2.2.3. Time–Frequency Domain (TFD)

TFD features are more sophisticated computationally than time-domain features. However, there are fast algorithms with which the characteristics can be implemented in TFD in order that real-time requirements necessary for MES classification are still met [9,11,50,57].

2.2.4. Spatial Domain (SD)

Spatial Domain features allow finding an improvement in the difference between postures and MES signal force levels, which provide information about the spatial distribution of the motor unit action potential (MUAP) and load between muscles [58].

In theory, a classifier must be able to differentiate, according to the input values, to which class it belongs. An MES is, in essence, a one-dimensional pattern, so that the methods and algorithms developed for pattern recognition can be applied to its analysis. The information extracted from an MES, represented in a feature vector, is chosen to minimize the control error. The feature set should be selected as the one that separates as much as possible the desired output classes [27].

3. Myoelectric Signal Classification

There are many classifiers in the literature, such as Simple Logistic Regression (SLR), Artificial Neural Networks (ANN), Linear Discriminant Analysis (LDA), Naïve Bayes (NB), K-nearest neighbor (KNN), Nonlinear Logistic Regression (NLR), Multi-Layer Perceptron (MLP), and Support Vector Machines (SVM), among others.
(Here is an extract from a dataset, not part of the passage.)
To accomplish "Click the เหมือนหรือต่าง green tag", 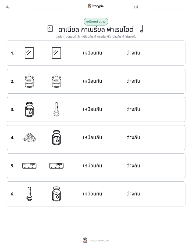I will (x=96, y=21).
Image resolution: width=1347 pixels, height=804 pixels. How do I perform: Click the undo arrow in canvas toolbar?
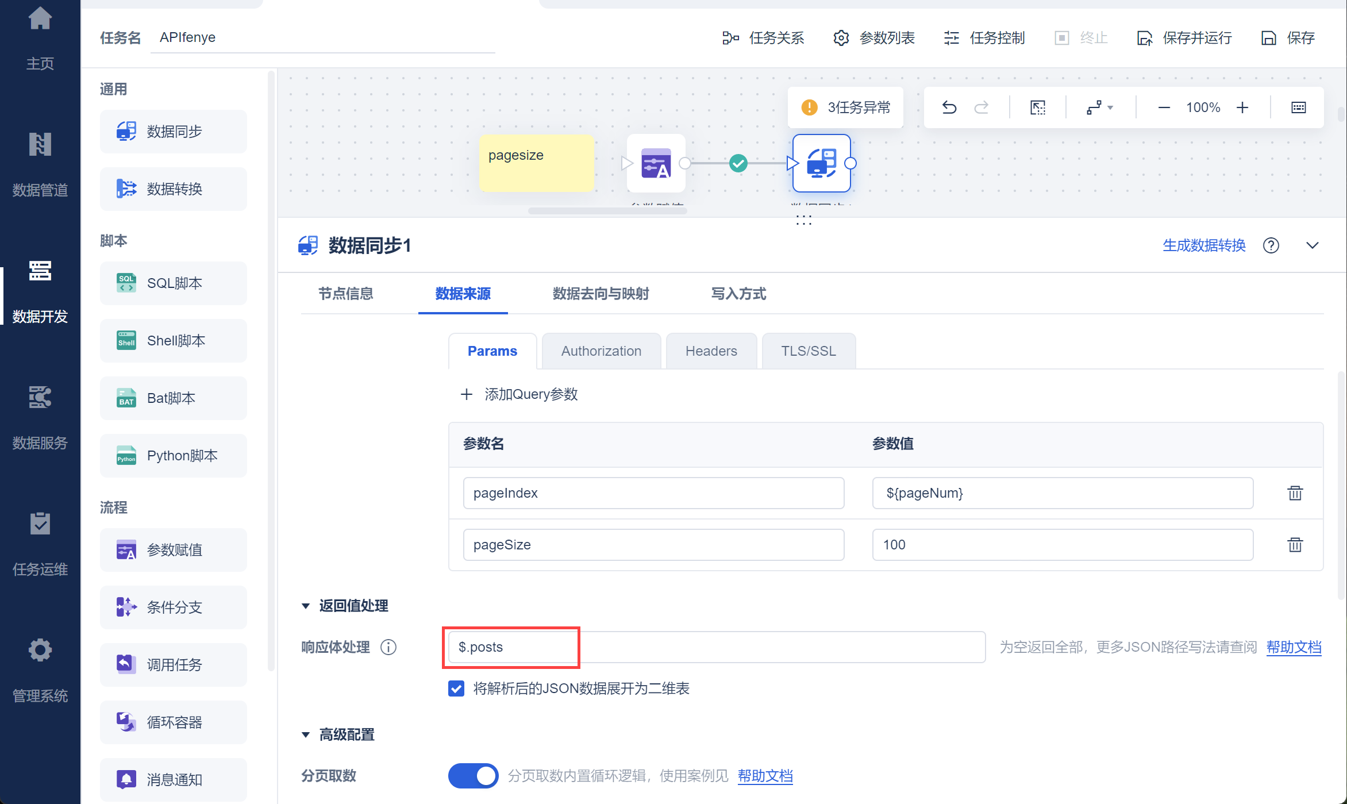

However, in some cases, such as the ones shown below, the classification of MES with SVM has demonstrated improved performance in terms of accuracy.

Recently, Dhindsa et al. [8] made a performance evaluation of several classifiers, using EMG signals to predict five levels of knee angles. They used 15 features per each of the four measured muscles, combining time and frequency features with four auto-regressive (AR) coefficients. The evaluated classifiers were LDA, NB, KNN, and SVM with different kernels, of which the quadratic kernel of SVM performed the best classification accuracy of $93.07\pm 3.84$%. In addition, in the study, the EMG signals were segmented in five different window sizes with various overlapped window schemes, and the best result was achieved with the overlapping of 500 ms and 250 ms window sizes.

Furthermore, EMG signals can be used for finger movement recognition. Purushothaman and Vikas [6] compared SVM against LDA and NB in the classification of 15 different finger movements from 15 subjects. They utilized Particle Swarm Optimization (PSO) and Ant Colony Optimization (ACO) as feature selection algorithms. MAV, ZC, SSC, and WL were the features extracted (see Appendix A). Remarkably, they achieved more than 95% effectiveness without feature selection using the SVM and 4% less with 16 features considered using PSO and ACO.

EMG signals also allow the diagnosis of muscular dystrophy disorder. Kehri and Awale [25] compared ANN with SVM in the classification of EMG signals to identify this disorder by using a wavelet-based decomposition technique. The results show the classification accuracy of an available clinical EMG database, of 140 samples, with 95% effectiveness using a polynomial kernel of fifth order in an SVM.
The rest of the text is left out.